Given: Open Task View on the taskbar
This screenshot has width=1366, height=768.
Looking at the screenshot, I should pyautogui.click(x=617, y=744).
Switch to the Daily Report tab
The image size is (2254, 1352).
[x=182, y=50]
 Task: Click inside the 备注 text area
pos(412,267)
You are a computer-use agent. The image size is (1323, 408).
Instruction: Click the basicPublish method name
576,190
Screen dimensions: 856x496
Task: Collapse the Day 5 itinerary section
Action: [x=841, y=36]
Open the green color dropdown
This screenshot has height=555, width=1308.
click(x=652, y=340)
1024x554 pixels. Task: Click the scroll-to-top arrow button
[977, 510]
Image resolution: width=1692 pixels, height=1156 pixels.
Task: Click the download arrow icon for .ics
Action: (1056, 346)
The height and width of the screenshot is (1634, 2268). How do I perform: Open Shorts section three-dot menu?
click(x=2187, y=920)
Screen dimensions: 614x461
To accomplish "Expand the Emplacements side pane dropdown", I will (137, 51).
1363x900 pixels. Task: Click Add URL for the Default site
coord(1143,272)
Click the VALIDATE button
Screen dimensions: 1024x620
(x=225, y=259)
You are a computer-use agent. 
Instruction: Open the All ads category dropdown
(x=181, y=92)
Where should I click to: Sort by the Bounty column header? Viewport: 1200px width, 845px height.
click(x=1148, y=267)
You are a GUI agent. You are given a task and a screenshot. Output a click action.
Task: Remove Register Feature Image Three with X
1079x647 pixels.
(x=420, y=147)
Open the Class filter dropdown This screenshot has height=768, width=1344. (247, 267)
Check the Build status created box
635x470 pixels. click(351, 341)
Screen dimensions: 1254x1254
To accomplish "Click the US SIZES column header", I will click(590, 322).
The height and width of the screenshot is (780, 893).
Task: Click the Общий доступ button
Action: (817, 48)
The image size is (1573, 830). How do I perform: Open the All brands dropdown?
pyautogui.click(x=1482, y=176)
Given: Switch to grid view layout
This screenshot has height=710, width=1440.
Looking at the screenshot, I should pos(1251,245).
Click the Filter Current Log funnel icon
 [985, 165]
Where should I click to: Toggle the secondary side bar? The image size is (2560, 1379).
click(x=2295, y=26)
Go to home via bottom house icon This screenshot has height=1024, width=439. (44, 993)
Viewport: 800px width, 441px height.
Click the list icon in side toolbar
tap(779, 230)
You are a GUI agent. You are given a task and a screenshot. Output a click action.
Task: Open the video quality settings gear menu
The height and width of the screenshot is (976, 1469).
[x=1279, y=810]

┄┄┄┄┄┄┄┄┄┄┄┄┄┄┄┄┄┄┄┄

| WHAT YOU HAVE TO DO |
Copy out every item above word for word, keeping each line as it stands.

| EXPECTED ANSWER |
Given: Open Task View on the taskbar
This screenshot has width=1366, height=768.
Looking at the screenshot, I should pyautogui.click(x=617, y=744).
Switch to the Daily Report tab
The image size is (2254, 1352).
[x=182, y=50]
 Task: Click inside the 备注 text area
pos(412,267)
You are a computer-use agent. The image size is (1323, 408).
Instruction: Click the basicPublish method name
576,190
Screen dimensions: 856x496
Task: Collapse the Day 5 itinerary section
Action: [x=841, y=36]
Open the green color dropdown
This screenshot has height=555, width=1308.
click(x=652, y=340)
1024x554 pixels. Task: Click the scroll-to-top arrow button
[977, 510]
Image resolution: width=1692 pixels, height=1156 pixels.
Task: Click the download arrow icon for .ics
Action: (1056, 346)
The height and width of the screenshot is (1634, 2268). How do I perform: Open Shorts section three-dot menu?
click(x=2187, y=920)
Screen dimensions: 614x461
To accomplish "Expand the Emplacements side pane dropdown", I will (137, 51).
1363x900 pixels. Task: Click Add URL for the Default site
coord(1143,272)
Click the VALIDATE button
Screen dimensions: 1024x620
(x=225, y=259)
You are a computer-use agent. 
Instruction: Open the All ads category dropdown
(x=181, y=92)
Where should I click to: Sort by the Bounty column header? Viewport: 1200px width, 845px height.
click(x=1148, y=267)
You are a GUI agent. You are given a task and a screenshot. Output a click action.
Task: Remove Register Feature Image Three with X
1079x647 pixels.
(x=420, y=147)
Open the Class filter dropdown This screenshot has height=768, width=1344. (247, 267)
Check the Build status created box
635x470 pixels. click(351, 341)
Screen dimensions: 1254x1254
To accomplish "Click the US SIZES column header", I will click(590, 322).
The height and width of the screenshot is (780, 893).
Task: Click the Общий доступ button
Action: (817, 48)
The image size is (1573, 830). How do I perform: Open the All brands dropdown?
pyautogui.click(x=1482, y=176)
Given: Switch to grid view layout
This screenshot has height=710, width=1440.
Looking at the screenshot, I should pos(1251,245).
Click the Filter Current Log funnel icon
 [985, 165]
Where should I click to: Toggle the secondary side bar? The image size is (2560, 1379).
click(x=2295, y=26)
Go to home via bottom house icon This screenshot has height=1024, width=439. (44, 993)
Viewport: 800px width, 441px height.
Click the list icon in side toolbar
tap(779, 230)
You are a GUI agent. You are given a task and a screenshot. Output a click action.
Task: Open the video quality settings gear menu
The height and width of the screenshot is (976, 1469).
[x=1279, y=810]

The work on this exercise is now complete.